→ TO DO: Apart from the images, the entire listing below must be restated word for word.

→ EXERCISE MATERIALS:

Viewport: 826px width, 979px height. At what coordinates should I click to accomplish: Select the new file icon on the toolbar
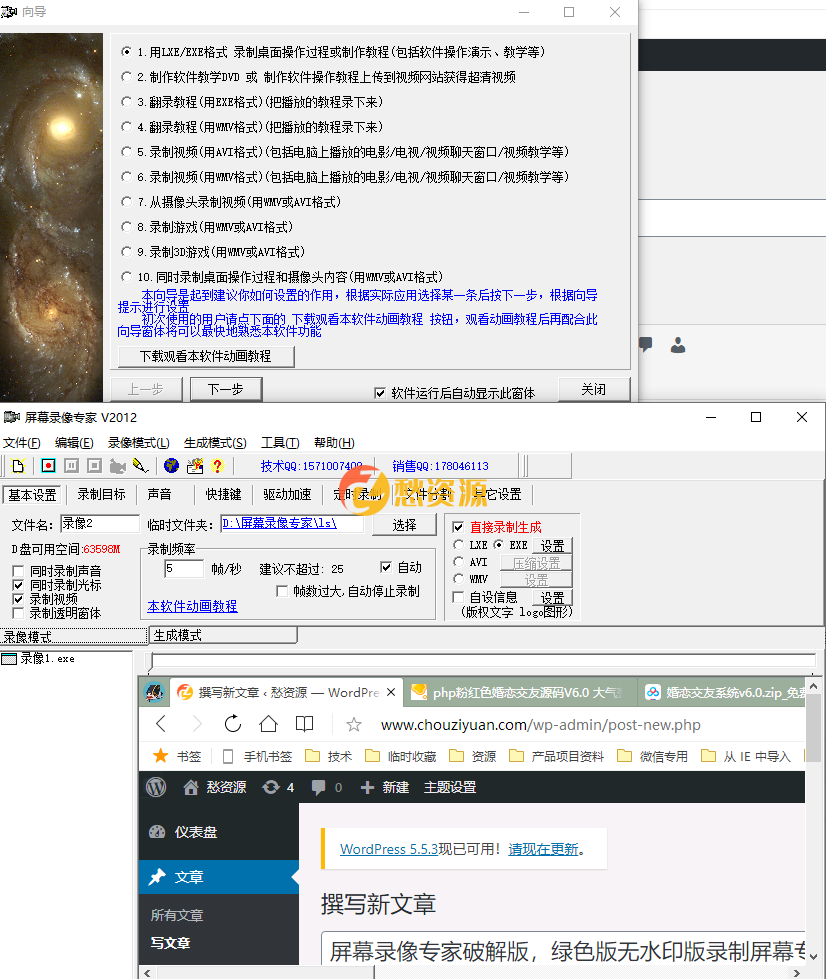(16, 466)
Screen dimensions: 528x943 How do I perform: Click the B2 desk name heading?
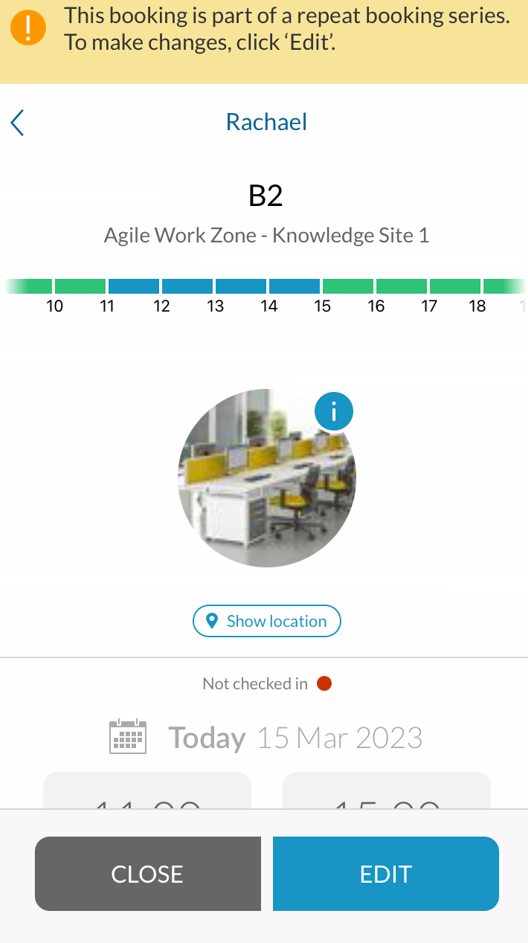coord(266,196)
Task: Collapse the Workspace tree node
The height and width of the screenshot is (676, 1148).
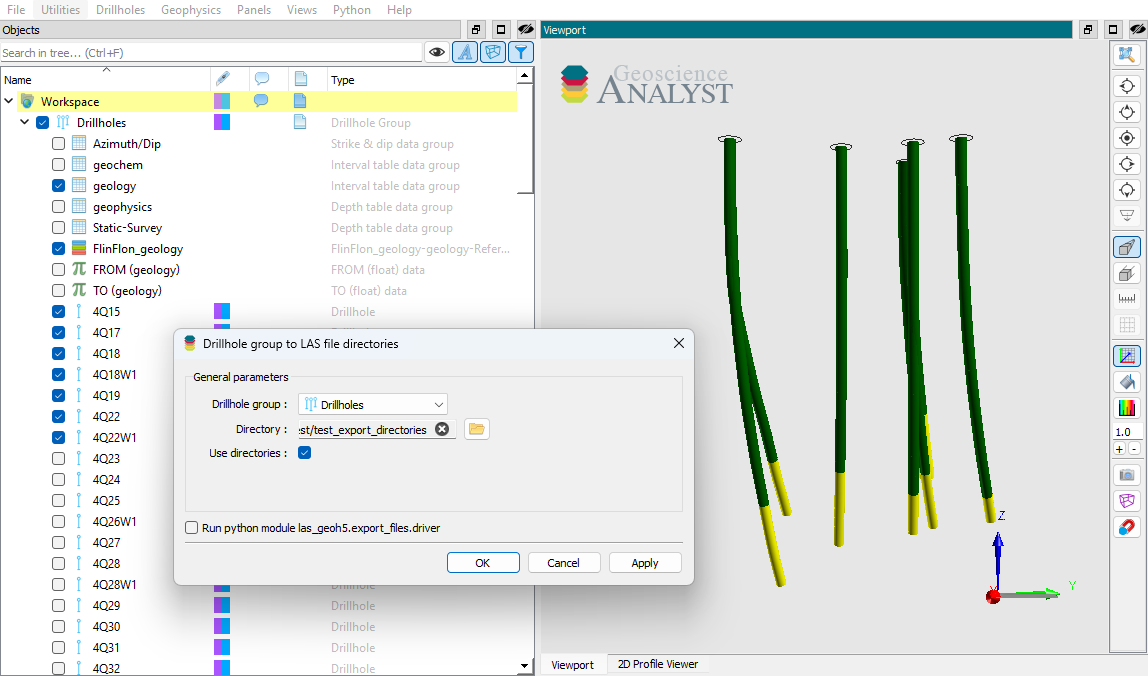Action: coord(9,102)
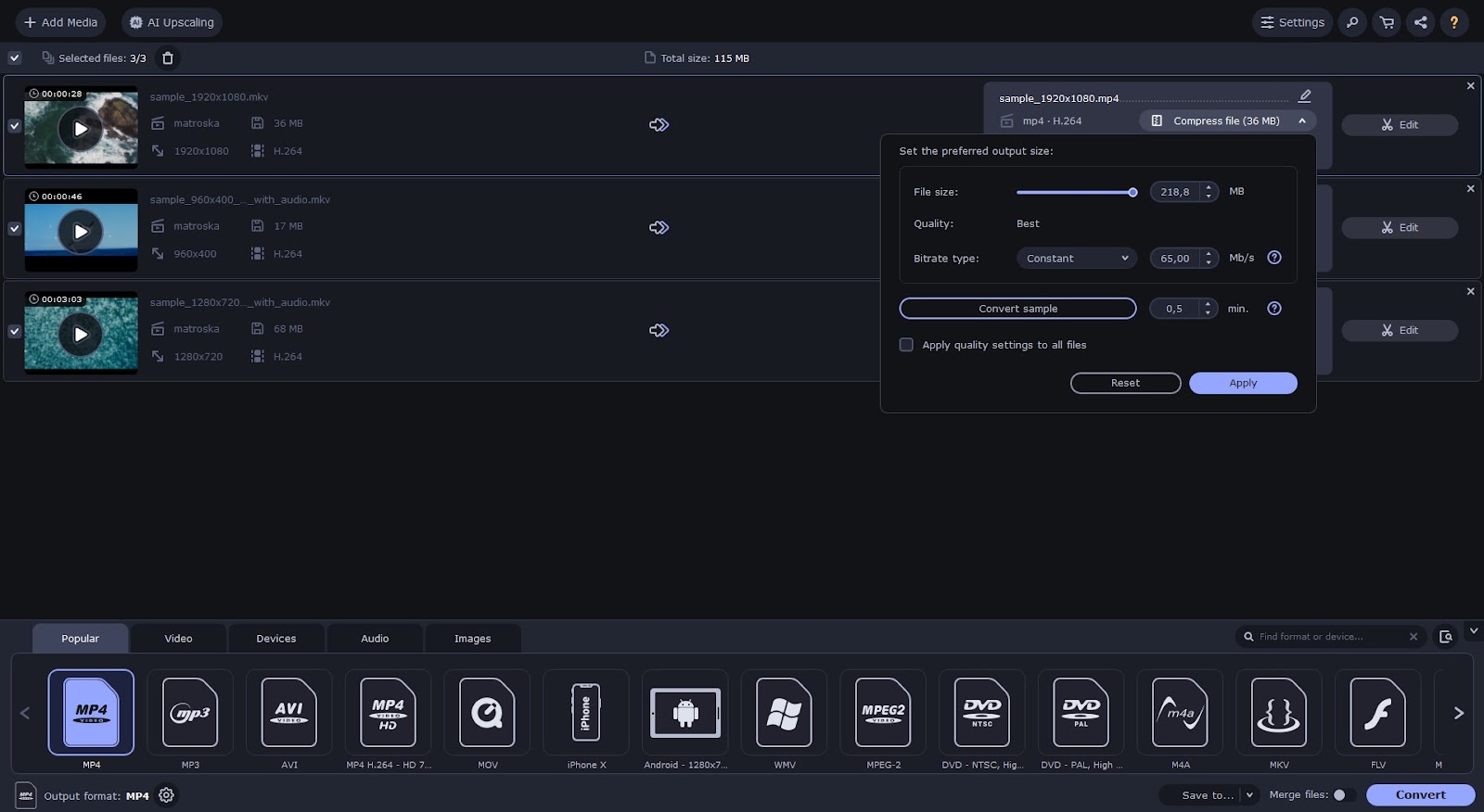
Task: Switch to the Devices tab
Action: 275,639
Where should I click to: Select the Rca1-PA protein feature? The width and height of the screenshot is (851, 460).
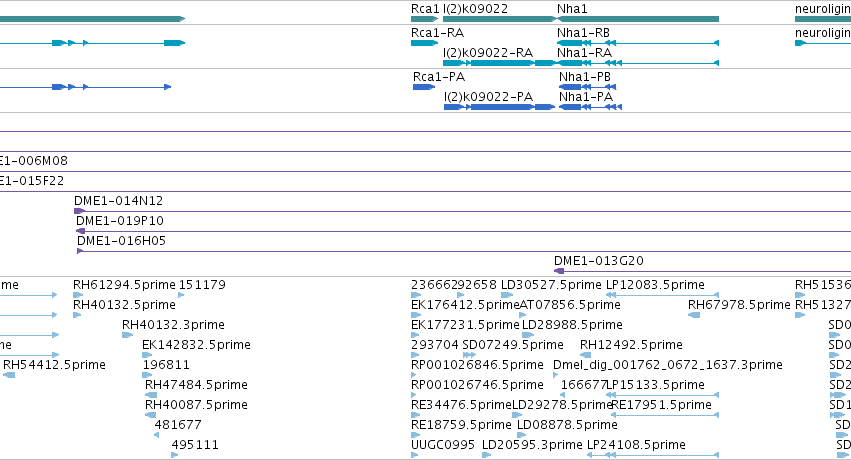tap(424, 87)
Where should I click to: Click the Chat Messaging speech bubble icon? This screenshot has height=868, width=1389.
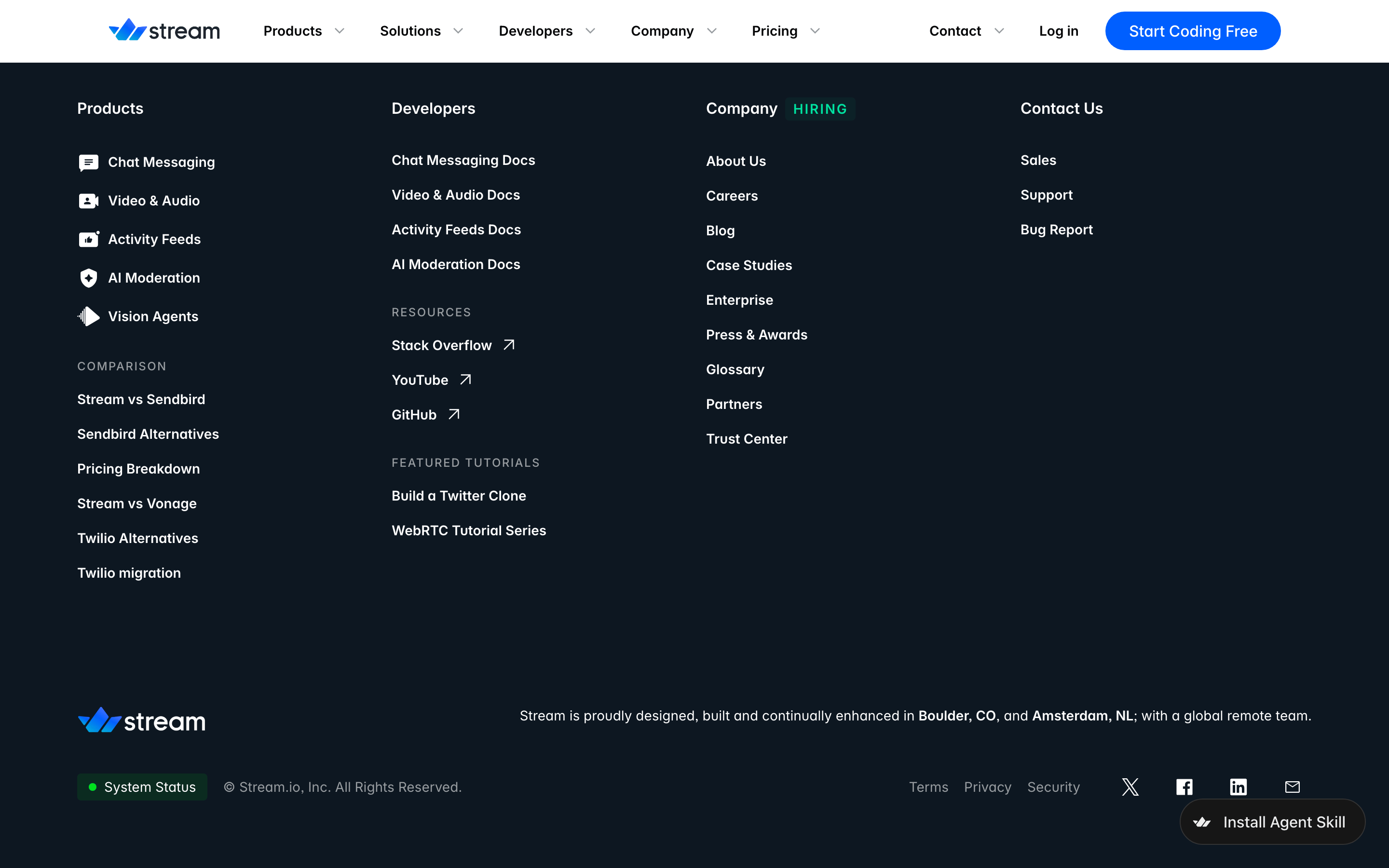pos(88,163)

→ TASK OUTPUT:
Viewport: 826px width, 979px height. At what coordinates should I click to accomplish: Select the new file icon on the toolbar
(16, 466)
Screen dimensions: 528x943 How do I perform: Click the B2 desk name heading?
coord(266,196)
Task: Collapse the Workspace tree node
The height and width of the screenshot is (676, 1148).
Action: coord(9,102)
Task: Switch to the Devices tab
Action: 275,639
Where should I click to: Select the Rca1-PA protein feature? The width and height of the screenshot is (851, 460).
tap(424, 87)
Where should I click to: Click the Chat Messaging speech bubble icon? This screenshot has height=868, width=1389.
pos(88,163)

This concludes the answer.